September was an eventful month for central banks. The long-awaited rate-cutting cycle finally got underway in the US, but back home, the South African Reserve Bank (SARB) surprised markets by holding rates steady. These diverging paths tell us a lot about the economic dynamics driving these economies. They also hint at the differing degrees of independence enjoyed by the two central banks, with the US Federal Reserve (Fed) under intense political pressure to reduce rates at a faster pace and the SARB steadfast in its independence.
Fed delivers as expected, SARB springs a surprise
The Fed did exactly as markets expected, announcing a 25-basis-point cut, lowering rates to between 4.00 and 4.25%. It’s the first cut since December, and chair Jerome Powell made it clear they remain concerned about the labour market. Unemployment is gradually rising, and the average US working week is shrinking, all signs that the US economy is becoming a bit wobbly. The Fed anticipates two more cuts before the year ends, which would bring rates down to around 3.50 to 3.75%.
In contrast, the SARB completely wrong-footed the markets by keeping rates at 7%. This was a real curveball for traders, who had been betting on a 60% chance of a cut after inflation unexpectedly dropped to 3.3% in August. The decision wasn’t unanimous either, with the committee split 4 – 2. Governor Lesetja Kganyago’s reasoning was that they want to see how the 125 basis points’ worth of cumulative cuts since last September are working their way through the economy. He’s also cautious in the face of potentially upward pressure on food, electricity and services inflation.
Market reactions tell the story
Wall Street reacted positively to the Fed’s decision, with equity markets reaching new all-time highs. Tech stocks, in particular, gained from the prospect of lower interest rates, as declining borrowing costs make future earnings more appealing. Growth stocks continued their winning streak as investors welcomed the idea of ongoing monetary support.
Over here, the SARB’s surprise pause helped the rand, which firmed slightly to R17.35 per dollar. Bond yields also fell as investors recalibrated their expectations for a slower cutting cycle. Market expectations for a November cut declined 20 basis points to just 13 basis points after the announcement.
What this means going forward
The Fed’s pledge to implement more rate cuts should sustain the good times for global stocks. This typically means more investment flowing into emerging markets like ours. However, it all hinges on whether these rate reductions are due to a “soft landing” or because the Fed has acted earlier than usual in response to political pressure.
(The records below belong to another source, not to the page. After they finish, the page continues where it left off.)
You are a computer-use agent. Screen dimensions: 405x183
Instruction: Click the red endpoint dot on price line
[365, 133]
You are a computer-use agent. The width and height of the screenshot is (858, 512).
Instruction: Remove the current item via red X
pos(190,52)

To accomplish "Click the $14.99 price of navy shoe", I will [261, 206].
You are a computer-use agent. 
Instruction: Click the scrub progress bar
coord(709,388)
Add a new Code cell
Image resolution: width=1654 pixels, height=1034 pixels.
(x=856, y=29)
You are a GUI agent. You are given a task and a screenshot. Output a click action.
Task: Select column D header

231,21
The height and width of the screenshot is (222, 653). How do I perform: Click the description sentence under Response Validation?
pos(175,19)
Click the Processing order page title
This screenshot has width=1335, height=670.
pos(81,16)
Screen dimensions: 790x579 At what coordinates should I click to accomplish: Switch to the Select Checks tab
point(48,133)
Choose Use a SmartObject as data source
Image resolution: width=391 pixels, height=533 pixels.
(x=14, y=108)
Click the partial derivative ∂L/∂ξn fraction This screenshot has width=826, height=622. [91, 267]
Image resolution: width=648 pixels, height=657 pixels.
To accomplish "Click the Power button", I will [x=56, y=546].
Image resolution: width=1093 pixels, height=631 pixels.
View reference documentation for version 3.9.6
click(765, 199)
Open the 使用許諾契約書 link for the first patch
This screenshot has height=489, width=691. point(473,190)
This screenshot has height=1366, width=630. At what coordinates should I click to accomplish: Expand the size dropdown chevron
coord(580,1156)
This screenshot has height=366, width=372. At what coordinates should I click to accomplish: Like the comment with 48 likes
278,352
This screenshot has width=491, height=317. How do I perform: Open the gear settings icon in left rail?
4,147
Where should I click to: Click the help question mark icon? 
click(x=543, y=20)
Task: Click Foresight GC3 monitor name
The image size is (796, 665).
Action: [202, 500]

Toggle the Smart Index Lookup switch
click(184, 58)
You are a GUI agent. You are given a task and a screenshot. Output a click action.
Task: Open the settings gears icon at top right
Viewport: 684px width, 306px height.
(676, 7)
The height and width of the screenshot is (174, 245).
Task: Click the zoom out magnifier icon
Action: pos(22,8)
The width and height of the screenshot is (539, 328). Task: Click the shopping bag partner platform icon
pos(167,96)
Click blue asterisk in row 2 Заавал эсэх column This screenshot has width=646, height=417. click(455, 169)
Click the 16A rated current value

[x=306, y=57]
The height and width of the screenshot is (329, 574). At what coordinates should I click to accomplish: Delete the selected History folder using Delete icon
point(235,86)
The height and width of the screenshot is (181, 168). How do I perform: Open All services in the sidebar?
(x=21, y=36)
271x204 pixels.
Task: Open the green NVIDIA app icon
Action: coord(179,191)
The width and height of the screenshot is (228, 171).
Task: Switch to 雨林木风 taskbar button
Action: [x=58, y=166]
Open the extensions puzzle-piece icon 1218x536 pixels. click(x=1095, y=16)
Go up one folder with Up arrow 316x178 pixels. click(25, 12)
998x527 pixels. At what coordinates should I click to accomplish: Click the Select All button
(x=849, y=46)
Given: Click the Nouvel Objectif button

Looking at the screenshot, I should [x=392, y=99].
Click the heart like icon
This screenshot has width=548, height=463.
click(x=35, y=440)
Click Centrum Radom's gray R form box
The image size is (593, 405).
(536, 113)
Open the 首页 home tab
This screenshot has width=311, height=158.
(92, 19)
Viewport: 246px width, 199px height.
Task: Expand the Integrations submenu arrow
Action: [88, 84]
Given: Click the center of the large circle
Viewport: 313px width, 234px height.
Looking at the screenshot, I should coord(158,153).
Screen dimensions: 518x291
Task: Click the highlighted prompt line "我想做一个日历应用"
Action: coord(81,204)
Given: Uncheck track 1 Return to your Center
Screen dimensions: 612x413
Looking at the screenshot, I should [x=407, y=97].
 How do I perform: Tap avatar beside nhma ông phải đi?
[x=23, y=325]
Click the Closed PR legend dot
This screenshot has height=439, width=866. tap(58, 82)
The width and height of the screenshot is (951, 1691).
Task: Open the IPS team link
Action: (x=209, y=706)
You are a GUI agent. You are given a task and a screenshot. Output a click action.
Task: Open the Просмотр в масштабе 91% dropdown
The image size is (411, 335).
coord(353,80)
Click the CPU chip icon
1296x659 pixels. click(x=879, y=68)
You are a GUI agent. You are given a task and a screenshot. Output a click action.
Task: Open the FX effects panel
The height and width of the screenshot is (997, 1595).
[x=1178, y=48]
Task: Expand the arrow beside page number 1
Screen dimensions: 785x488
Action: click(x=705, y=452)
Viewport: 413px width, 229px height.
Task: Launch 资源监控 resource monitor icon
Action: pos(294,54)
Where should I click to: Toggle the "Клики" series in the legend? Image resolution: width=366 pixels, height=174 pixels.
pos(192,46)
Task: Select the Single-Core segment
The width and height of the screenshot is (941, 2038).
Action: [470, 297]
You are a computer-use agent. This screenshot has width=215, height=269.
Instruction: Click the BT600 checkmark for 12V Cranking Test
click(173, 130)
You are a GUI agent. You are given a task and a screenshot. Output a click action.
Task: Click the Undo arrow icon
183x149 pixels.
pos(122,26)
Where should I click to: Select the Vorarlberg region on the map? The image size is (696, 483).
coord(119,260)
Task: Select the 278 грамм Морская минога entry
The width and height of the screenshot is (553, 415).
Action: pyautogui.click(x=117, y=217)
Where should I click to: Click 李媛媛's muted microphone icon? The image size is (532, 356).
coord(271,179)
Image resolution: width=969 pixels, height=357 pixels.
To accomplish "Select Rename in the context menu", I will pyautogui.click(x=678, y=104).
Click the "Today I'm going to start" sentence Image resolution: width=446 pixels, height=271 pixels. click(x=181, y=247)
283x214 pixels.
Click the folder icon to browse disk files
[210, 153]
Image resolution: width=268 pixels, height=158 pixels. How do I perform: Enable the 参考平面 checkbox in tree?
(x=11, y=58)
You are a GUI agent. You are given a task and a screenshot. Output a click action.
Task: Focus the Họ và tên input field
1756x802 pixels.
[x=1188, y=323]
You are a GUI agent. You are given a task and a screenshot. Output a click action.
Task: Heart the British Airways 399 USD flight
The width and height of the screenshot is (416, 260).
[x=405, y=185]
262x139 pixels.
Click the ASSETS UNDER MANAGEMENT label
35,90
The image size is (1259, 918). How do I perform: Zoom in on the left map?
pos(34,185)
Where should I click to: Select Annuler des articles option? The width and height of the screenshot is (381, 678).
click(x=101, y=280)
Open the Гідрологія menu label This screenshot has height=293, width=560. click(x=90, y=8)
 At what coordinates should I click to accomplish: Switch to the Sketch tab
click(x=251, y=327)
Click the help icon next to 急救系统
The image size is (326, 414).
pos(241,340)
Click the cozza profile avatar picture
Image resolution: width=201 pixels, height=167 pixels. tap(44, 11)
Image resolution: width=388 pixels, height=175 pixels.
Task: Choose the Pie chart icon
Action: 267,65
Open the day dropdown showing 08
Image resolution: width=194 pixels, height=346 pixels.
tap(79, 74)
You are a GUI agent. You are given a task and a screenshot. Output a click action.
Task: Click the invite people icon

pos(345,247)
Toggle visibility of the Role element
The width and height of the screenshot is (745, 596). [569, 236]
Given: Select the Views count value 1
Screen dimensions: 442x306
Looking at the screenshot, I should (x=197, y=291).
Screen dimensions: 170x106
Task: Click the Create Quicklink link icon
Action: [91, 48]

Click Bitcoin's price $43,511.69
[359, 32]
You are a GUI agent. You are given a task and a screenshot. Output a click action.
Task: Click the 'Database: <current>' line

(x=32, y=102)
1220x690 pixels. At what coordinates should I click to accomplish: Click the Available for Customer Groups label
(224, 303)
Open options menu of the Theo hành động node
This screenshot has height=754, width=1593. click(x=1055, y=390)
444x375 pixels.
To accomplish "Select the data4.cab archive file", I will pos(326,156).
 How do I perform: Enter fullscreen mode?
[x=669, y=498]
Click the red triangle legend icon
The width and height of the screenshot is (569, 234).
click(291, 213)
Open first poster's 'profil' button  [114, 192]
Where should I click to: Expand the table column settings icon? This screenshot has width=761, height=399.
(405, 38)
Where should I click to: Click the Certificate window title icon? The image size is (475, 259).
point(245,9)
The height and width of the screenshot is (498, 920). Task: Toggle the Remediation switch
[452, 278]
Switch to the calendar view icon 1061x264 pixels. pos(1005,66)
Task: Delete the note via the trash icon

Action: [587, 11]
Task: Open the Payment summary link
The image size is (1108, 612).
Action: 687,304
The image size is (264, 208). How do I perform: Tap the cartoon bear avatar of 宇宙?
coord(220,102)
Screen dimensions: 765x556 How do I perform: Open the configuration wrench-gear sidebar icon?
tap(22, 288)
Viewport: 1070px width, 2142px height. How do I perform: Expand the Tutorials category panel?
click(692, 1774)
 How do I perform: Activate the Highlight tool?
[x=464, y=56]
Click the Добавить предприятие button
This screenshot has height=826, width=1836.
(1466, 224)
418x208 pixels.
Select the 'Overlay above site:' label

For South African markets, the SARB’s cautious approach might actually be the smarter strategy in the long term. By not rushing to cut rates, the SARB keeps its powder dry for navigating external shocks, like potential trade disruptions from US tariffs.
The bottom line
Although the SARB’s more measured approach might disappoint some traders in the short term, it is probably a wise call at a time when global macroeconomic and geopolitical conditions are highly precarious and unpredictable.
If you have any questions about how all of this affects your investment portfolio, please give us a ring.
Disclaimer: The information provided herein should not be used or relied on as professional advice. No liability can be accepted for any errors or omissions nor for any loss or damage arising from reliance upon any information herein. Always contact us for specific and detailed advice.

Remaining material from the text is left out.